§ **Brief**:
Copy out the lines below, swapping every "menuitem" for "menu item" and changing nothing else. Leave the pictures out.

§ **Records provided**:

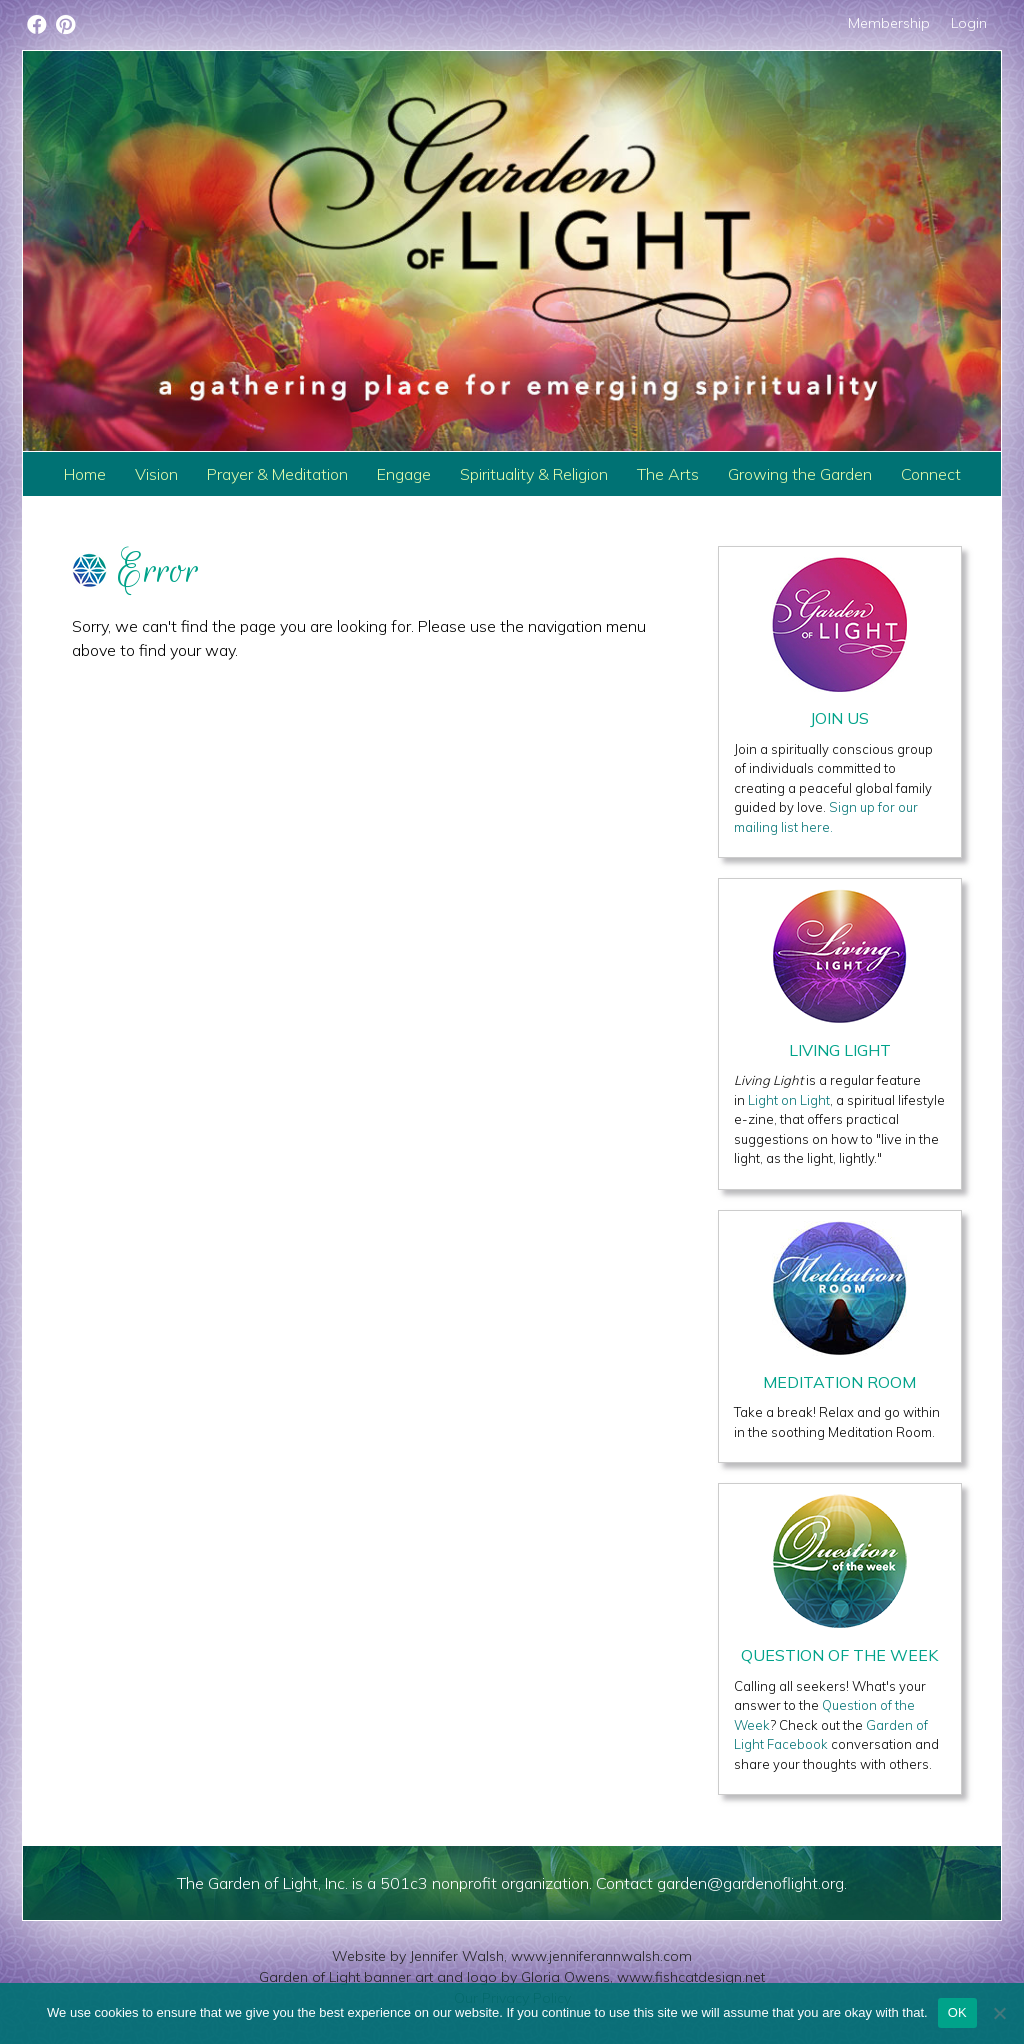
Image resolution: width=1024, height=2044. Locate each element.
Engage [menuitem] (404, 474)
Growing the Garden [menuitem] (800, 474)
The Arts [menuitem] (668, 474)
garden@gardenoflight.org (750, 1883)
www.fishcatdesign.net (691, 1977)
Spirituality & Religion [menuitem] (534, 474)
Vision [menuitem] (156, 474)
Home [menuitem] (85, 474)
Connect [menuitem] (931, 474)
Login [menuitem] (969, 23)
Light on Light (789, 1100)
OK (957, 2012)
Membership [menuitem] (889, 23)
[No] (999, 2013)
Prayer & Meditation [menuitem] (277, 474)
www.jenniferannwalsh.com (601, 1956)
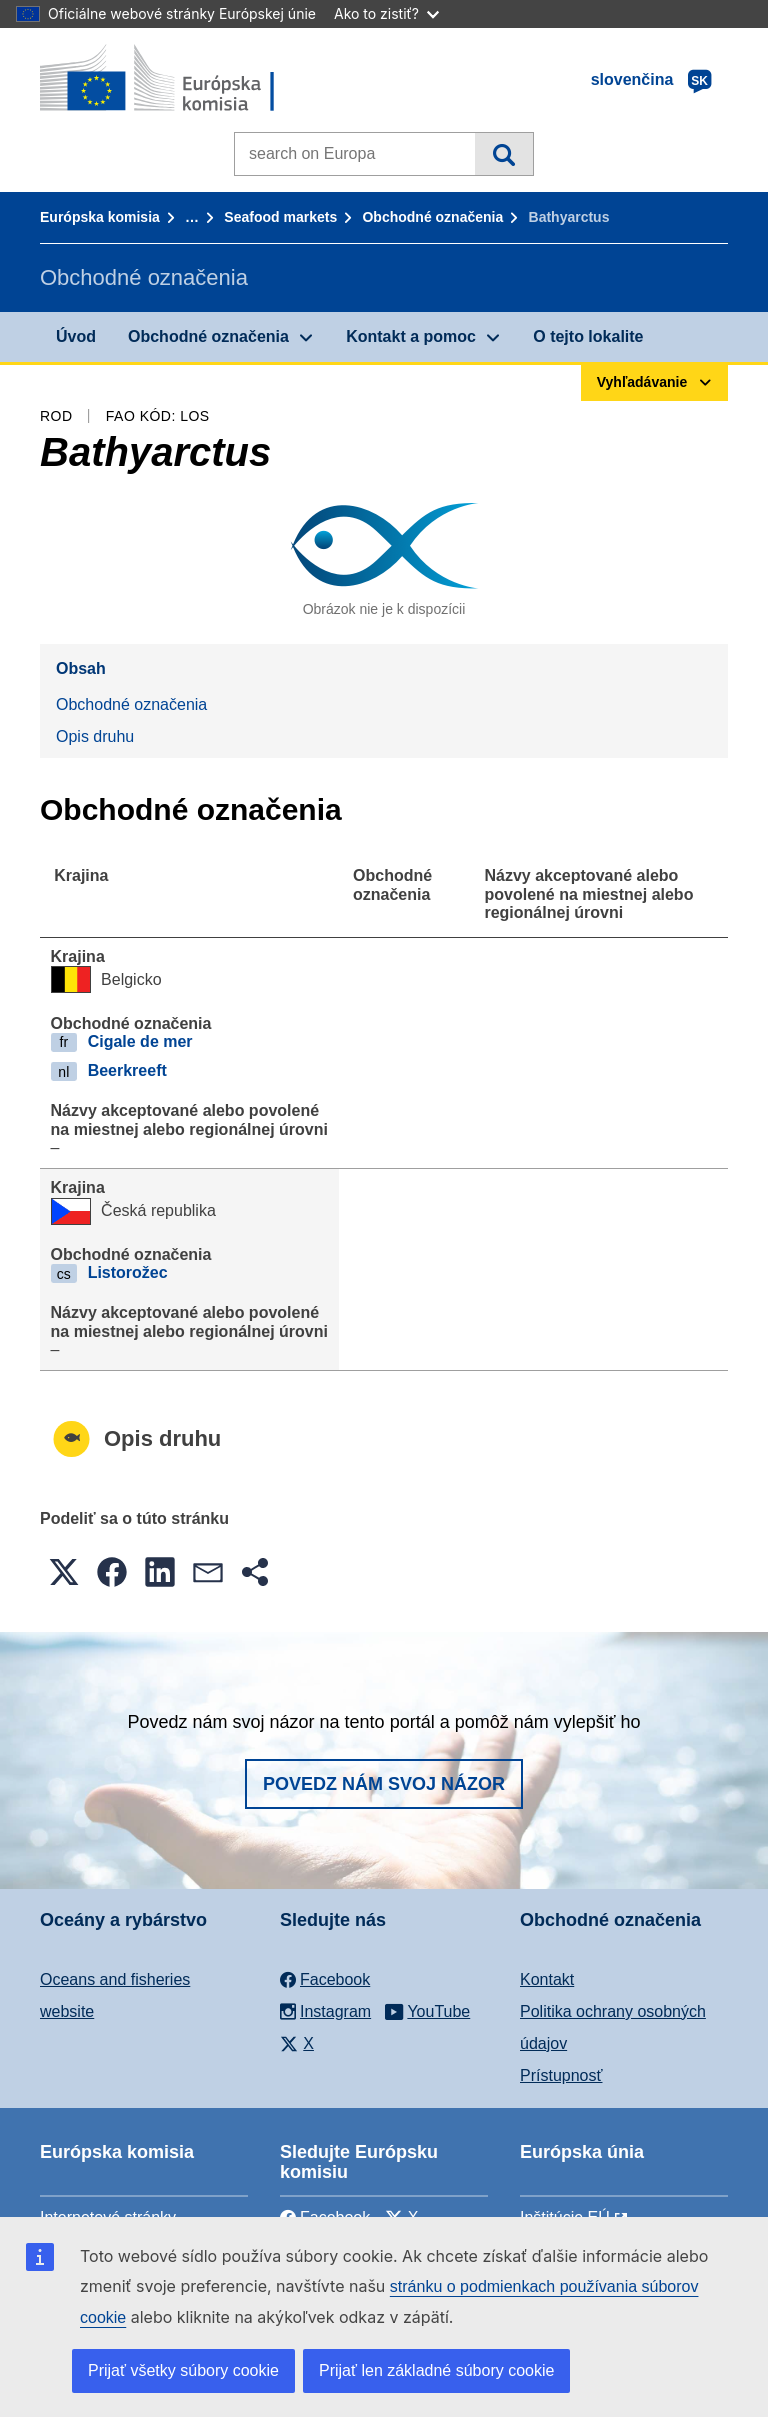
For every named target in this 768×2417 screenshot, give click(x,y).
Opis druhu (95, 736)
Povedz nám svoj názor (384, 1784)
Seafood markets (280, 217)
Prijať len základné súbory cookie (436, 2370)
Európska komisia (100, 217)
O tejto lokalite (588, 336)
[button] (64, 1572)
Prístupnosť (561, 2075)
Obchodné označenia (432, 217)
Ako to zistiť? (386, 13)
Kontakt (547, 1979)
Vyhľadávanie (503, 154)
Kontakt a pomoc (411, 336)
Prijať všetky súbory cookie (183, 2370)
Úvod (76, 336)
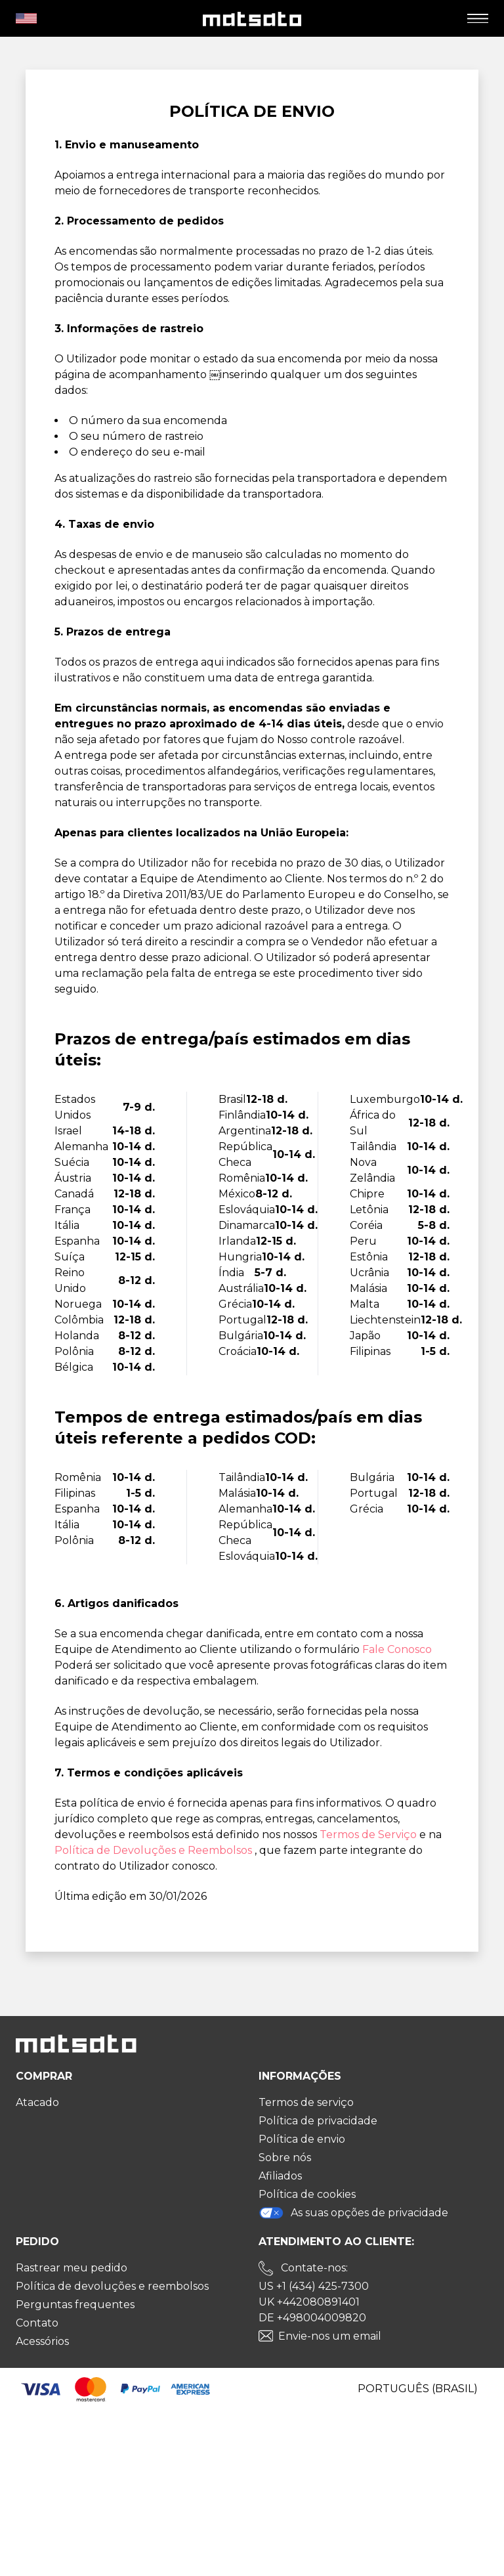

§ **Finished answer**:
Image resolution: width=1024, height=2044. Locate each element.
Engage [menu item] (404, 474)
Growing the Garden [menu item] (800, 474)
The Arts [menu item] (668, 474)
garden@gardenoflight.org (750, 1883)
www.fishcatdesign.net (691, 1977)
Spirituality & Religion [menu item] (534, 474)
Vision [menu item] (156, 474)
Home [menu item] (85, 474)
Connect [menu item] (931, 474)
Login [menu item] (969, 23)
Light on Light (789, 1100)
OK (957, 2012)
Membership [menu item] (889, 23)
[No] (999, 2013)
Prayer & Meditation [menu item] (277, 474)
www.jenniferannwalsh.com (601, 1956)
For every named target in this 768×2417 screenshot, give click(x,y).
Opis druhu (95, 736)
Povedz nám svoj názor (384, 1784)
Seafood markets (280, 217)
Prijať len základné súbory cookie (436, 2370)
Európska komisia (100, 217)
O tejto lokalite (588, 336)
[button] (64, 1572)
Prístupnosť (561, 2075)
Obchodné označenia (432, 217)
Ako to zistiť? (386, 13)
Kontakt (547, 1979)
Vyhľadávanie (503, 154)
Kontakt a pomoc (411, 336)
Prijať všetky súbory cookie (183, 2370)
Úvod (76, 336)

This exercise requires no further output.